Can Dündar ve Erdem Gül’ün tutuklanması ve Diyarbakır Baro
Başkanı Tahir Elçi’nin öldürülmesinin hemen ardından düzenlenen zirvede AB
üyesi 28 ülkenin liderleri Başbakan Ahmet Davutoğlu ile biraraya geldi. Bu
zirvede Türkiye’deki insan hakları ihlallerinin, yayınlama özgürlüğüne
getirilen kısıtlamaların ve gazetecilerin haber yaptıkları için hapis
edilmesinin de gündeme alınacağı umuluyordu.

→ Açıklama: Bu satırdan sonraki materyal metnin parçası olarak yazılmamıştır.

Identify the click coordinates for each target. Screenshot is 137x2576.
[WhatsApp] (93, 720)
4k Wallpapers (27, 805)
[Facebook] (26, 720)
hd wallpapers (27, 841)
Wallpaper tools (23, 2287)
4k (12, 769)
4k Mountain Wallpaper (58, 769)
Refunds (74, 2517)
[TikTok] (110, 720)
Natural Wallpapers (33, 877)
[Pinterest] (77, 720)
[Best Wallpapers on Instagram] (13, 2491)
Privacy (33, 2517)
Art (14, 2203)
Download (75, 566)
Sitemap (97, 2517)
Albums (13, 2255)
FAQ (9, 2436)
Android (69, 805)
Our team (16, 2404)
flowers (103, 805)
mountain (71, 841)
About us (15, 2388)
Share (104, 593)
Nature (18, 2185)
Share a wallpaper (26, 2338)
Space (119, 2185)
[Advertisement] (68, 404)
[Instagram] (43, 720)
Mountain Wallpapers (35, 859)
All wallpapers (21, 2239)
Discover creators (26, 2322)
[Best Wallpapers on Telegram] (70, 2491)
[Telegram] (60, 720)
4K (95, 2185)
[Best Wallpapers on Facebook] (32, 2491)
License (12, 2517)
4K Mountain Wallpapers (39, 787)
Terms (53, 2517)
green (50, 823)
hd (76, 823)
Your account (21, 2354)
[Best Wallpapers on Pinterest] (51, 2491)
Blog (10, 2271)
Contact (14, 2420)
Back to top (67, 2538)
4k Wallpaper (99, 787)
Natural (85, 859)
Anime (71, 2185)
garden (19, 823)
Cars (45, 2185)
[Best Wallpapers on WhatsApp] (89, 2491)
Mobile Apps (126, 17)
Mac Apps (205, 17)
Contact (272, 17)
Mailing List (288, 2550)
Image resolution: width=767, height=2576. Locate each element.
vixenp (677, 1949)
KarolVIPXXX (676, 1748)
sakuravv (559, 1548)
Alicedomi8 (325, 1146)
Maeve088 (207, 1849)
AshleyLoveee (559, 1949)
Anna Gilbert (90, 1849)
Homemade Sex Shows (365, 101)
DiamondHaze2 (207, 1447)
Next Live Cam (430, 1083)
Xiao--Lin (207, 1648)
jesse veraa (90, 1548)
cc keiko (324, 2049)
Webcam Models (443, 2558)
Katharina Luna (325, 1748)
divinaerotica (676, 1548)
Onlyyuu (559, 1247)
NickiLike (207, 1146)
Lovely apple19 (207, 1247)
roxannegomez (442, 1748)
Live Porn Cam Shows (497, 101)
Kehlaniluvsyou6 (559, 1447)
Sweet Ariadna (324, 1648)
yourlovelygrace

Can Dündar ve Erdem Gül de daha tutukluluklarının ilk
gününde, Silivri’de kaleme aldıkları mektupta “Düşünce ve ifade özgürlüğü,
mensubu olduğumuz uygarlığın vazgeçilmez değeridir. Bu özgürlüğü kullandığımız
ve halkın haber alma hakkını savunduğumuz için tutuklu yargılanıyoruz” diye
başlayıp “Mülteci sorununa çözüm arzunuzun, Batı dünyasının da temel
değerlerinden olan insan hakları, basın ve ifade özgürlüğü hassasiyetinize
engel olmayacağını ummak istiyoruz” diye sözlerini bitiriyorlardı.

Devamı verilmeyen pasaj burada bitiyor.